Conforme destacou Dejours (1987), o direcionamento da PDT não é individual, mas coletivo, pois ao buscar diagnosticar o sofrimento psíquico em situações de trabalho, a análise psicodinâmica não se volta para atos terapêuticos isolados, mas para situações coletivas de trabalho às quais os indivíduos estão submetidos. Ainda sob a lente de Dejours (1993), os trabalhadores não apresentam comportamentos passivos em relação às exigências e conflitos do trabalho. Muito pelo contrário, eles demonstram capacidade de estabelecer estratégias de enfrentamento aos efeitos nefastos, negativos e patológicos à saúde mental, construindo sistemas defensivos, fundamentalmente coletivos (MERLO, 2002).

A PDT tem também, por referência fundamental, os conceitos ergonômicos de trabalho prescrito e de trabalho real que orientam a construção da identidade do trabalhador e conduzem ao tão requerido estágio de sublimação. Dejours (1987), ao apresentar a noção de sublimação, descreve que esse estágio caracteriza o momento em que o trabalhador questiona a dominação e a alienação no trabalho.
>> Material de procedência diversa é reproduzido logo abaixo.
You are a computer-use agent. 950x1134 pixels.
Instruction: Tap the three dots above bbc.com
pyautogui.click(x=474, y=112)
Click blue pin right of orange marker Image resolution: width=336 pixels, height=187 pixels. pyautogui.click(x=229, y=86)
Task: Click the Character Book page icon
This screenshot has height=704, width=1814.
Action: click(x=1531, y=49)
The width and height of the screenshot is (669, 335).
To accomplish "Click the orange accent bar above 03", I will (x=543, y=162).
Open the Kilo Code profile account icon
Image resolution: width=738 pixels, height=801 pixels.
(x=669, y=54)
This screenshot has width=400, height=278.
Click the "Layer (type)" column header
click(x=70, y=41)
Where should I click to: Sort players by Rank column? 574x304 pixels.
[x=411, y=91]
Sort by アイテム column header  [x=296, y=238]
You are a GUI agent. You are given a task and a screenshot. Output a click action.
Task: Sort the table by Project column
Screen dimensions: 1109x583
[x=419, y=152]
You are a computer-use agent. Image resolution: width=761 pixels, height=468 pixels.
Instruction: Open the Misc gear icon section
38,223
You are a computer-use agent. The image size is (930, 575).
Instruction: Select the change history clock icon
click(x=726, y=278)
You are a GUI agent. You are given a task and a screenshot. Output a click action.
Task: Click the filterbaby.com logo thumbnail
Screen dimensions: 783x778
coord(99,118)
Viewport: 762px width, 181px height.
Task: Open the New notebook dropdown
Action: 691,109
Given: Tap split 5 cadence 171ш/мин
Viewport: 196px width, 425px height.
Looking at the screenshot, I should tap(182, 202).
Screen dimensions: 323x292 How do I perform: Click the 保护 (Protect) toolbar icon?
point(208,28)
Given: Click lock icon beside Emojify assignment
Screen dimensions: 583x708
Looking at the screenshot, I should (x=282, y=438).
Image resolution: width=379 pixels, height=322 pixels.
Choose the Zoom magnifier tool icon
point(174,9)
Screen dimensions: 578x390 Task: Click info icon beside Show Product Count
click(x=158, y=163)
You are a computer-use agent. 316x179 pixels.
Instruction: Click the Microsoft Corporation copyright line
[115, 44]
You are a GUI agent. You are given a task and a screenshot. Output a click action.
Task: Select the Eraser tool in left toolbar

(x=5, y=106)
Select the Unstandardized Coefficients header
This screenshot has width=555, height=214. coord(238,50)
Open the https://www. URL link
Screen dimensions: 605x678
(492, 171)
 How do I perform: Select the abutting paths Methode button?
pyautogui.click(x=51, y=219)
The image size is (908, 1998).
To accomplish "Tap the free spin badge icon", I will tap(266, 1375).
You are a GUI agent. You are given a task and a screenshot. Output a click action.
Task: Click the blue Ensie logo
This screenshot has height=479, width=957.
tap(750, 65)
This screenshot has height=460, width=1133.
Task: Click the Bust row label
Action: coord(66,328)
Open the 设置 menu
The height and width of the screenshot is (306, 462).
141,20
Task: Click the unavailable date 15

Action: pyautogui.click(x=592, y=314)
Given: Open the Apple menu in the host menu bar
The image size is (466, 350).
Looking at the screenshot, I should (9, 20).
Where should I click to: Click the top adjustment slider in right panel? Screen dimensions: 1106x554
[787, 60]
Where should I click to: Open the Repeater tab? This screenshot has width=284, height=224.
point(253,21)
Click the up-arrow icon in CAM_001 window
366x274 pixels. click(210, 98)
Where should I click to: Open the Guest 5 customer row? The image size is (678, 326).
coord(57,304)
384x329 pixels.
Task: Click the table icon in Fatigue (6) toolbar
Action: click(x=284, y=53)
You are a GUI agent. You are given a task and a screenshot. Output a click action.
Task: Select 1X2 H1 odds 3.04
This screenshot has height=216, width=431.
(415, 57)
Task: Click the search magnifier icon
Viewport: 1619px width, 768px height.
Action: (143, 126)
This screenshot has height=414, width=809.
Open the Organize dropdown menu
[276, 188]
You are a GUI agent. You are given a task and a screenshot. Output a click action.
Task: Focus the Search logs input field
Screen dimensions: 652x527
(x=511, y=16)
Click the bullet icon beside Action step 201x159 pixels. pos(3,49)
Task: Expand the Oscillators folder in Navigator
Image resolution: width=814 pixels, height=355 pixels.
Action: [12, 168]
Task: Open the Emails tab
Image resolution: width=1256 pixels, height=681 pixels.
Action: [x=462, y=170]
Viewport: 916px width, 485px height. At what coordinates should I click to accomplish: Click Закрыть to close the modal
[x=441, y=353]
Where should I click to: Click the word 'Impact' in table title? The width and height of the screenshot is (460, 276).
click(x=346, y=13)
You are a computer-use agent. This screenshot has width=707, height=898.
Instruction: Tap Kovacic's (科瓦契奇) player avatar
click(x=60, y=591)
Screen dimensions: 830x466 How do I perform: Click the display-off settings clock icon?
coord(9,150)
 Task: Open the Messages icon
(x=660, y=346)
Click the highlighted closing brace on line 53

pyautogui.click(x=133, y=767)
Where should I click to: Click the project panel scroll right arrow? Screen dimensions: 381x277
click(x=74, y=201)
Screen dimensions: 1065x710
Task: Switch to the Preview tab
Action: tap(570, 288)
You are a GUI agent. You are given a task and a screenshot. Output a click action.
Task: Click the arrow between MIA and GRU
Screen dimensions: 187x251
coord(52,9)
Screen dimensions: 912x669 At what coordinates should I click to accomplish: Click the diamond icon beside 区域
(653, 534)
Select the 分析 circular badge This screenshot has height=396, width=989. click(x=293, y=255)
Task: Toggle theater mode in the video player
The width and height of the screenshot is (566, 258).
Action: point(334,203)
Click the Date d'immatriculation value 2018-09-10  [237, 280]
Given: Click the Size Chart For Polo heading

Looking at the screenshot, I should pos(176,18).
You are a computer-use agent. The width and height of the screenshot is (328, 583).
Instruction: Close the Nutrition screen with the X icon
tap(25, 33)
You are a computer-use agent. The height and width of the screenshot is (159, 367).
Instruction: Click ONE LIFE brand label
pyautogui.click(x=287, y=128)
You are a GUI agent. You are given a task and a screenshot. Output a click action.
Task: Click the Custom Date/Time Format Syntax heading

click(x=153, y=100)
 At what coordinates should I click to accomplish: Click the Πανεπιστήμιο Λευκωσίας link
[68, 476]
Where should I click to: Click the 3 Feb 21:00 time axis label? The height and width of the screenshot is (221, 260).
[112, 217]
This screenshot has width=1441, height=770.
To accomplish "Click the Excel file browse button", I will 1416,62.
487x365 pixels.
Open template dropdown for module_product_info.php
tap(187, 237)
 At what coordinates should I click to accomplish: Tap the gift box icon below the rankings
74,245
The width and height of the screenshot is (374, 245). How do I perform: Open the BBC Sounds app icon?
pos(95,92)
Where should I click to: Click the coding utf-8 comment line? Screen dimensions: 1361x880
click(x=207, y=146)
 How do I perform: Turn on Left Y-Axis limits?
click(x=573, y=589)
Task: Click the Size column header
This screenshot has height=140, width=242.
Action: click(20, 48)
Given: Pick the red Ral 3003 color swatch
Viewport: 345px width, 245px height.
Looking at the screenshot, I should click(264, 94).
Em termos discursivos e ideológicos, significa um resultado de uma negociação bem sucedida entre desejos inconscientes do sujeito e a realidade (MENDES, 1995).

Adicionalmente, alguns desafios se impõem à abordagem psicodinâmica como, por exemplo, a prescrição de ações que favoreçam: (a) a transformação do

sofrimento em criatividade que, por sinal, conduz às vivências de prazer no trabalho; (b) o fortalecimento do psiquismo e consequente promoção da saúde física e mental; e (c) a construção da identidade profissional, bem como a condição de subjetivação no trabalho (DEJOURS, 2007; MENDES, 2007). Esse processo de subjetivação é compreendido por Mendes (2007) como a própria atribuição de sentido ao trabalho, expressa na relação do trabalhador com a sua realidade e nas suas formas de agir e pensar.

Pelo exposto, a abordagem psicodinâmica se inclina para os estudos dos prazeres, sofrimentos e patologias do trabalho e, ainda, para as ações e estratégias defensivas. Centra-se nos estudos das patologias sociais como a banalização do sofrimento, a servidão no trabalho, a depressão, a violência simbólica e moral, a exclusão, a servidão voluntária, o alcoolismo, os distúrbios osteomusculares, as síndromes e, inclusive, a ocorrência de suicídio no local de trabalho (MENDES, 2007; SANTOS; SIQUEIRA; MENDES, 2010b). A psicodinâmica se envolve ainda com a mobilização subjetiva e com as estratégias que o indivíduo utiliza para manter a normalidade em sua relação com o trabalho. Assim, o objetivo dessa abordagem científica é o estudo das relações dinâmicas entre a organização do trabalho e os processos de subjetivação que se manifestam nas vivências de prazer-sofrimento, na saúde e no adoecimento. Por esses condicionantes é que essa abordagem teórica embasa as discussões aqui empreendidas.